Traders took heart in a measure of U.S. consumer prices that increased only slightly in July, pointing to benign inflation that could make the Federal Reserve cautious about raising interest rates again this year.

Hope that the Fed will have to slow its rate hike path appeared to stop, at least for now, the near $1-trillion loss in world stocks valuations this week triggered by the war of words between Pyongyang and the United States.

"The data confirms the Fed will have a wait-and-see attitude," said King Lip, chief investment officer at Baker Avenue Asset Management in San Francisco. Reuters data show a 28-percent chance for a hike after the Fed's December meeting.

Japanese markets were closed for a holiday but the tense mood dragged Asian shares lower and an MSCI index of stocks across the globe was on track to post its largest weekly drop since the week before Donald Trump won the U.S. presidential election in November.

Trump issued a new tweet-warning to Pyongyang on Friday: "Military solutions are now fully in place, locked and loaded, should North Korea act unwisely."

North Korea had responded to Trump's previous promise to unleash "fire and fury" with a threat to land a missile near the U.S. Pacific territory of Guam.
● ● ● ● ●
WHAT TO DO.
(A) In the market report above, what chance of a rate hike after the Fed's December meeting do Reuters data show?
(B) Using the market report above, decide whether each statement agrees with it, and quote the words that settle each one: (i) Japanese markets were closed for a holiday. (ii) U.S. consumer prices rose sharply in July. (iii) North Korea threatened to land a missile near Guam.
● ● ● ● ●
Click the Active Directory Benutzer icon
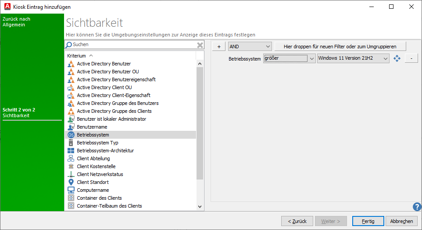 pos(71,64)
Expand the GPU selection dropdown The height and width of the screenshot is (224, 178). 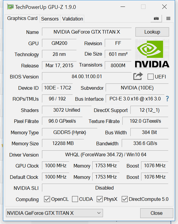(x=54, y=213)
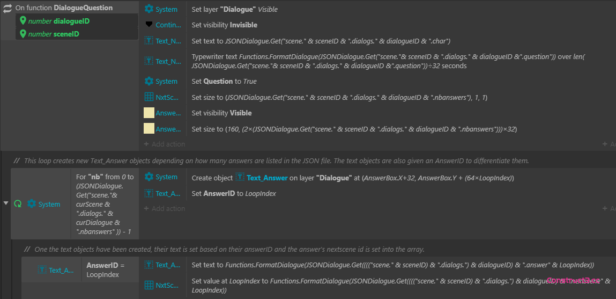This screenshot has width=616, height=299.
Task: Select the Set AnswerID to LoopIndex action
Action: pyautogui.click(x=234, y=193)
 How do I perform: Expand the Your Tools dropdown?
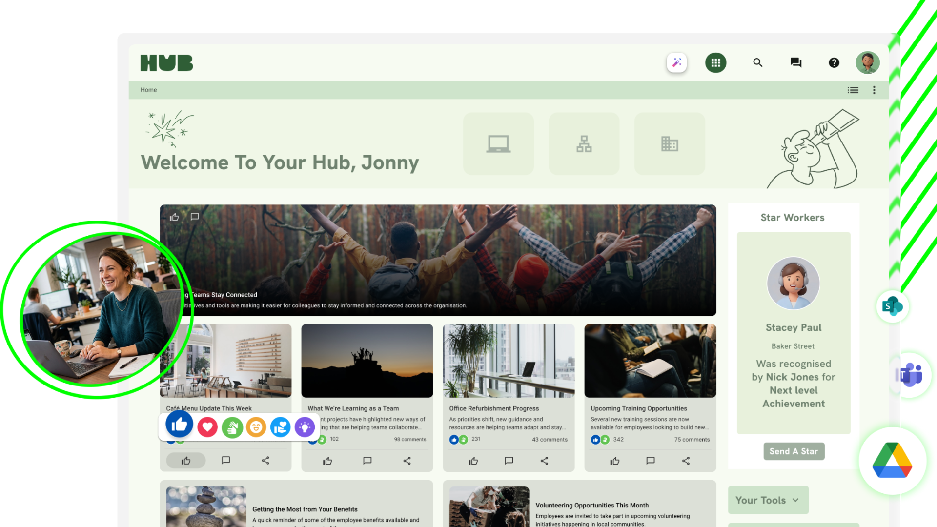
● ● ● ● ●
SOLUTIONS FOR EACH TASK.
(A) A 28-percent chance.

(B)
(i) Yes: "Japanese markets were closed for a holiday"
(ii) No: "increased only slightly in July"
(iii) Yes: "with a threat to land a missile near the U.S. Pacific territory of Guam"